Green hydrogen produced with renewable electricity could be a cost-competitive climate solution compared to fossil fuel alternatives by 2030, says a report.

The analysis by the International Renewable Energy Agency (IRENA) shows that a combination of falling costs for solar and wind power, improved performance as well as economies of scale for electrolysers could make it possible for hydrogen to compete on price.

The energy watchdog’s report looks at drivers for innovation and presents strategies that governments can peruse to reduce the cost of electrolysers by 40% in the short term and by up to 80% in the long term.

Francesco La Camera, director-general of IRENA, claims renewable hydrogen could be a “game-changer” in global efforts to decarbonise economies.

“Levelling the playing field to close the cost gap between fossil fuels and green hydrogen is necessary. Cost-competitive green hydrogen can help us build a resilient energy system that thrives on modern technologies and embraces innovative solutions fit for the 21st century.”


Green hydrogen could play “critical role” in decarbonisation strategies as cost-competitive climate solution

IRENA’s report notes that green hydrogen could play a “critical role” in decarbonisation strategies, particularly so where direct electrification is challenging in harder-to-abate sectors, such as steel, chemicals, long-haul transport, shipping and aviation.

But it added that regulations, market design and the costs of power and electrolyser production are still “major barriers to the uptake of green hydrogen”.

Currently, the fuel is two to three times more expensive than blue hydrogen, produced from fossil fuels in combination with carbon capture and storage (CCS).

The production costs for green hydrogen is determined by the renewable electricity price, the investment cost of the electrolyser and its operating hours, according to IRENA.

It said renewables have already become the cheapest source of power in many parts of the world, with auctions reaching record price-lows below $20 per megawatt-hour (MWh).

While low-cost electricity is a necessary condition for competitive green hydrogen, the energy watchdog claims investment costs for electrolysis facilities “must fall significantly too”.


Green hydrogen could compete on costs with blue hydrogen by 2030 in many countries

The analysis identifies key strategies and policies to reduce costs for electrolysers through innovation and improved performance aiming to scale up electrolysers from today’s megawatt to multi-gigawatt (GW) levels.

IRENA believes standardisation and mass-manufacturing of the electrolyser stacks, efficiency in operation as well as the optimisation of material procurement and supply chains will be equally important to bring down costs.

For that, it said today’s manufacturing capacity of less than 1GW would have to “massively grow” to beyond 100GW in the next 10 to 15 years.
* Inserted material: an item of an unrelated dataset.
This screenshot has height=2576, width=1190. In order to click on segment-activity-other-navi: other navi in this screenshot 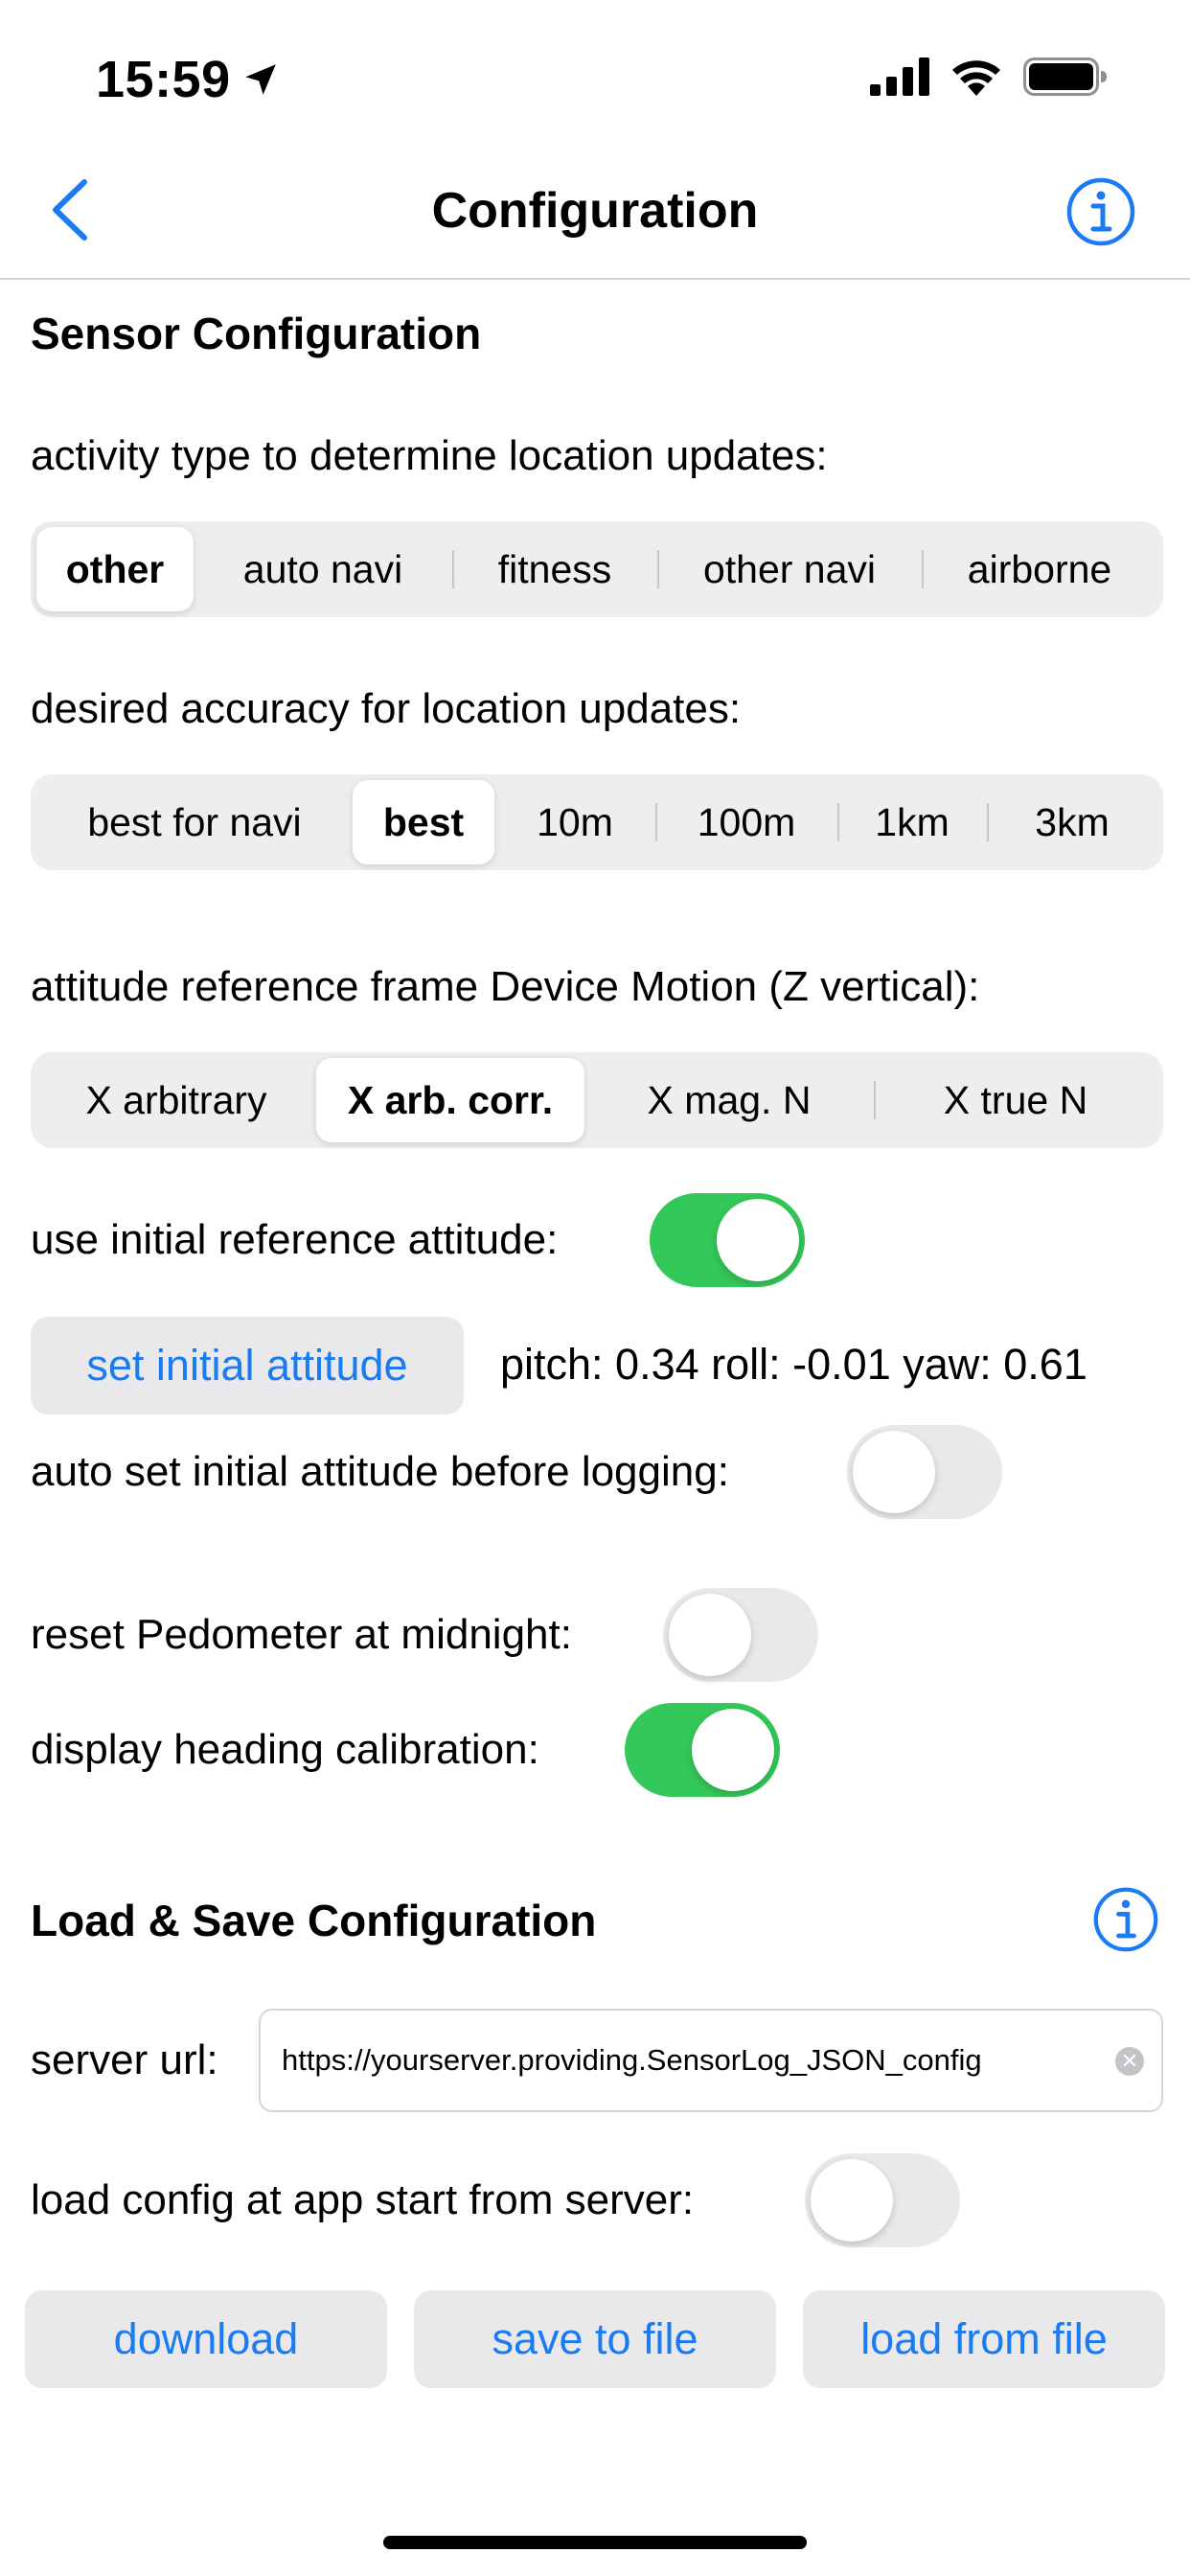, I will do `click(790, 569)`.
In the best-case scenario, the report shows that using low-cost renewable electricity at $20 per MWh in large, cost-competitive electrolyser facilities could produce green hydrogen at a competitive cost with blue hydrogen already today.

If rapid scale-up and aggressive electrolysers deployment take place in the next decade, it added that green hydrogen could then start competing on costs with blue hydrogen by 2030 in many countries, making it cheaper than other low-carbon alternatives before 2040.